> THE DATA:
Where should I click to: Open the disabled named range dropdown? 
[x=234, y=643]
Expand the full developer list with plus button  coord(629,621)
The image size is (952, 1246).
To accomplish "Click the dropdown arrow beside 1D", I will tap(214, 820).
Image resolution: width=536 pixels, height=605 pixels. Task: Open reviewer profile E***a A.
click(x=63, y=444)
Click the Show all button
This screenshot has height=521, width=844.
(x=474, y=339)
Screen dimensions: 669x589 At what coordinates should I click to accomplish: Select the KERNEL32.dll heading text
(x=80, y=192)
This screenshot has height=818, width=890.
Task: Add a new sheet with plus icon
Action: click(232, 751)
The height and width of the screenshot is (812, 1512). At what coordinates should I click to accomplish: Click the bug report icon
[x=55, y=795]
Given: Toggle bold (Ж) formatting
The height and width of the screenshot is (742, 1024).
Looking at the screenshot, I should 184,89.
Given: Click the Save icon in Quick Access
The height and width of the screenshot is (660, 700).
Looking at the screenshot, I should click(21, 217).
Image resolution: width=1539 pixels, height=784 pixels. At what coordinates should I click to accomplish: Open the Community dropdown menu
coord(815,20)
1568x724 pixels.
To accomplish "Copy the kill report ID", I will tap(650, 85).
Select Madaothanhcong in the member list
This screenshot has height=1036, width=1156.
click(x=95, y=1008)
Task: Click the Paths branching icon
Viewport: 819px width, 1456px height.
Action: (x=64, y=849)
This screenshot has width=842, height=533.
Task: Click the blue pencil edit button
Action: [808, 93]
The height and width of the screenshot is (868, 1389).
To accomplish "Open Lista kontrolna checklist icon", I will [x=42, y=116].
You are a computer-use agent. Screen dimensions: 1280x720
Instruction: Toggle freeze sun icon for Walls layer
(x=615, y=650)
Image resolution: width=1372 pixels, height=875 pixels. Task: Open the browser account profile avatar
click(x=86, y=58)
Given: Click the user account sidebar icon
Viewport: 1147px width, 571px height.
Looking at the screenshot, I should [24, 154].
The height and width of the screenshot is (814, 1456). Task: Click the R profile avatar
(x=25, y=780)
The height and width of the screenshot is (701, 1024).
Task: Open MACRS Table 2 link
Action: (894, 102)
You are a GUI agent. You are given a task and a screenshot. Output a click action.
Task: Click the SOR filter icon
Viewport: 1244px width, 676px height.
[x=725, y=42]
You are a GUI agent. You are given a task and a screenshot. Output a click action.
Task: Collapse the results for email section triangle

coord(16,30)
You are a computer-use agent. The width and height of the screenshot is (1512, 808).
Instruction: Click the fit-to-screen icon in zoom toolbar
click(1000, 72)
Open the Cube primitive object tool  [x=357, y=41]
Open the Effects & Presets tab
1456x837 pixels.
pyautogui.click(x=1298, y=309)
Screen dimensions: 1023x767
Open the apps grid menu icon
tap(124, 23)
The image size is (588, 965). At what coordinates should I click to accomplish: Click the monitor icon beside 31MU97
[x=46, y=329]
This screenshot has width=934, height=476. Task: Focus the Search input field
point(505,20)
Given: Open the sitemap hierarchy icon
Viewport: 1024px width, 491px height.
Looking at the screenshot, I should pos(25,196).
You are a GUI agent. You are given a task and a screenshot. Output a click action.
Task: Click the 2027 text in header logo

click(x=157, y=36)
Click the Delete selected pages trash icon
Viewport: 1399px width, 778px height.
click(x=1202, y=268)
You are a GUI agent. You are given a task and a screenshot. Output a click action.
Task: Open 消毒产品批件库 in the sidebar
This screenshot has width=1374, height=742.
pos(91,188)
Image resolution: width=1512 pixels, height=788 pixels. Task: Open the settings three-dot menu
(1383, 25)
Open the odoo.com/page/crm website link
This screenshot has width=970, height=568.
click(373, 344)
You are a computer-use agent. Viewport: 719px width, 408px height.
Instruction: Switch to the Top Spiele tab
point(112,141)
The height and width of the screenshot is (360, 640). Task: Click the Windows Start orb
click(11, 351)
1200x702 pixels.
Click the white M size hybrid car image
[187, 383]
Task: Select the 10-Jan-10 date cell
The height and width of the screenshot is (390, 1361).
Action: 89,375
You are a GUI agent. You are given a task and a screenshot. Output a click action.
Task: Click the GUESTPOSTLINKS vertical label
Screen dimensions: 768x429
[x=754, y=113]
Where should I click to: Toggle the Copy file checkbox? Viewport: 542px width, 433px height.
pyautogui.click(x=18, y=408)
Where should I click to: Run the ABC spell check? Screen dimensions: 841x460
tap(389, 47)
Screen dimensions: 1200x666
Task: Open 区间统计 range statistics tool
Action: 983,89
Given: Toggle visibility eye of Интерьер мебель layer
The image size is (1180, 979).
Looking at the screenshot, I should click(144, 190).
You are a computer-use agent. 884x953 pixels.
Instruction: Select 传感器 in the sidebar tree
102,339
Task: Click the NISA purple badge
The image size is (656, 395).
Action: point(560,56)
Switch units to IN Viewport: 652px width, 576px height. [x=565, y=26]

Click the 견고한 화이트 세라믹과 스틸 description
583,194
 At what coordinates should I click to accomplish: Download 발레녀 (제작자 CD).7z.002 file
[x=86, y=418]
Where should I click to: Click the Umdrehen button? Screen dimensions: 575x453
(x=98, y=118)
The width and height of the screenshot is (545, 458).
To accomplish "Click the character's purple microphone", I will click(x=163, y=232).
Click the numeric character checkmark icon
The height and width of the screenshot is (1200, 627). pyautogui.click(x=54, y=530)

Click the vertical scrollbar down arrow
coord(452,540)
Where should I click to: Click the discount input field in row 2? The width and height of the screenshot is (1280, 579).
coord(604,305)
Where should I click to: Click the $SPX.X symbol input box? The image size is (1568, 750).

> HOW TO COMPLETE THIS TASK:
For each record above, write it out again exactly.

> TASK OUTPUT:
Where should I click to: Open the disabled named range dropdown? 
[x=234, y=643]
Expand the full developer list with plus button  coord(629,621)
The image size is (952, 1246).
To accomplish "Click the dropdown arrow beside 1D", I will tap(214, 820).
Image resolution: width=536 pixels, height=605 pixels. Task: Open reviewer profile E***a A.
click(x=63, y=444)
Click the Show all button
This screenshot has height=521, width=844.
(x=474, y=339)
Screen dimensions: 669x589 At what coordinates should I click to accomplish: Select the KERNEL32.dll heading text
(x=80, y=192)
This screenshot has height=818, width=890.
Task: Add a new sheet with plus icon
Action: click(232, 751)
The height and width of the screenshot is (812, 1512). At what coordinates should I click to accomplish: Click the bug report icon
[x=55, y=795]
Given: Toggle bold (Ж) formatting
The height and width of the screenshot is (742, 1024).
Looking at the screenshot, I should 184,89.
Given: Click the Save icon in Quick Access
The height and width of the screenshot is (660, 700).
Looking at the screenshot, I should click(21, 217).
Image resolution: width=1539 pixels, height=784 pixels. At what coordinates should I click to accomplish: Open the Community dropdown menu
coord(815,20)
1568x724 pixels.
To accomplish "Copy the kill report ID", I will tap(650, 85).
Select Madaothanhcong in the member list
This screenshot has height=1036, width=1156.
click(x=95, y=1008)
Task: Click the Paths branching icon
Viewport: 819px width, 1456px height.
Action: (x=64, y=849)
This screenshot has width=842, height=533.
Task: Click the blue pencil edit button
Action: [808, 93]
The height and width of the screenshot is (868, 1389).
To accomplish "Open Lista kontrolna checklist icon", I will [x=42, y=116].
You are a computer-use agent. Screen dimensions: 1280x720
Instruction: Toggle freeze sun icon for Walls layer
(x=615, y=650)
Image resolution: width=1372 pixels, height=875 pixels. Task: Open the browser account profile avatar
click(x=86, y=58)
Given: Click the user account sidebar icon
Viewport: 1147px width, 571px height.
Looking at the screenshot, I should [24, 154].
The height and width of the screenshot is (814, 1456). Task: Click the R profile avatar
(x=25, y=780)
The height and width of the screenshot is (701, 1024).
Task: Open MACRS Table 2 link
Action: (894, 102)
You are a GUI agent. You are given a task and a screenshot. Output a click action.
Task: Click the SOR filter icon
Viewport: 1244px width, 676px height.
[x=725, y=42]
You are a GUI agent. You are given a task and a screenshot. Output a click action.
Task: Collapse the results for email section triangle

coord(16,30)
You are a computer-use agent. The width and height of the screenshot is (1512, 808).
Instruction: Click the fit-to-screen icon in zoom toolbar
click(1000, 72)
Open the Cube primitive object tool  [x=357, y=41]
Open the Effects & Presets tab
1456x837 pixels.
pyautogui.click(x=1298, y=309)
Screen dimensions: 1023x767
Open the apps grid menu icon
tap(124, 23)
The image size is (588, 965). At what coordinates should I click to accomplish: Click the monitor icon beside 31MU97
[x=46, y=329]
This screenshot has width=934, height=476. Task: Focus the Search input field
point(505,20)
Given: Open the sitemap hierarchy icon
Viewport: 1024px width, 491px height.
Looking at the screenshot, I should pos(25,196).
You are a GUI agent. You are given a task and a screenshot. Output a click action.
Task: Click the 2027 text in header logo

click(x=157, y=36)
Click the Delete selected pages trash icon
Viewport: 1399px width, 778px height.
click(x=1202, y=268)
You are a GUI agent. You are given a task and a screenshot. Output a click action.
Task: Open 消毒产品批件库 in the sidebar
This screenshot has width=1374, height=742.
pos(91,188)
Image resolution: width=1512 pixels, height=788 pixels. Task: Open the settings three-dot menu
(1383, 25)
Open the odoo.com/page/crm website link
This screenshot has width=970, height=568.
click(373, 344)
You are a computer-use agent. Viewport: 719px width, 408px height.
Instruction: Switch to the Top Spiele tab
point(112,141)
The height and width of the screenshot is (360, 640). Task: Click the Windows Start orb
click(11, 351)
1200x702 pixels.
Click the white M size hybrid car image
[187, 383]
Task: Select the 10-Jan-10 date cell
The height and width of the screenshot is (390, 1361).
Action: 89,375
You are a GUI agent. You are given a task and a screenshot. Output a click action.
Task: Click the GUESTPOSTLINKS vertical label
Screen dimensions: 768x429
[x=754, y=113]
Where should I click to: Toggle the Copy file checkbox? Viewport: 542px width, 433px height.
pyautogui.click(x=18, y=408)
Where should I click to: Run the ABC spell check? Screen dimensions: 841x460
tap(389, 47)
Screen dimensions: 1200x666
Task: Open 区间统计 range statistics tool
Action: 983,89
Given: Toggle visibility eye of Интерьер мебель layer
The image size is (1180, 979).
Looking at the screenshot, I should click(144, 190).
You are a computer-use agent. 884x953 pixels.
Instruction: Select 传感器 in the sidebar tree
102,339
Task: Click the NISA purple badge
The image size is (656, 395).
Action: point(560,56)
Switch units to IN Viewport: 652px width, 576px height. [x=565, y=26]

Click the 견고한 화이트 세라믹과 스틸 description
583,194
 At what coordinates should I click to accomplish: Download 발레녀 (제작자 CD).7z.002 file
[x=86, y=418]
Where should I click to: Click the Umdrehen button? Screen dimensions: 575x453
(x=98, y=118)
The width and height of the screenshot is (545, 458).
To accomplish "Click the character's purple microphone", I will click(x=163, y=232).
Click the numeric character checkmark icon
The height and width of the screenshot is (1200, 627). pyautogui.click(x=54, y=530)

Click the vertical scrollbar down arrow
coord(452,540)
Where should I click to: Click the discount input field in row 2? The width and height of the screenshot is (1280, 579).
coord(604,305)
Where should I click to: Click the $SPX.X symbol input box? The image size is (1568, 750).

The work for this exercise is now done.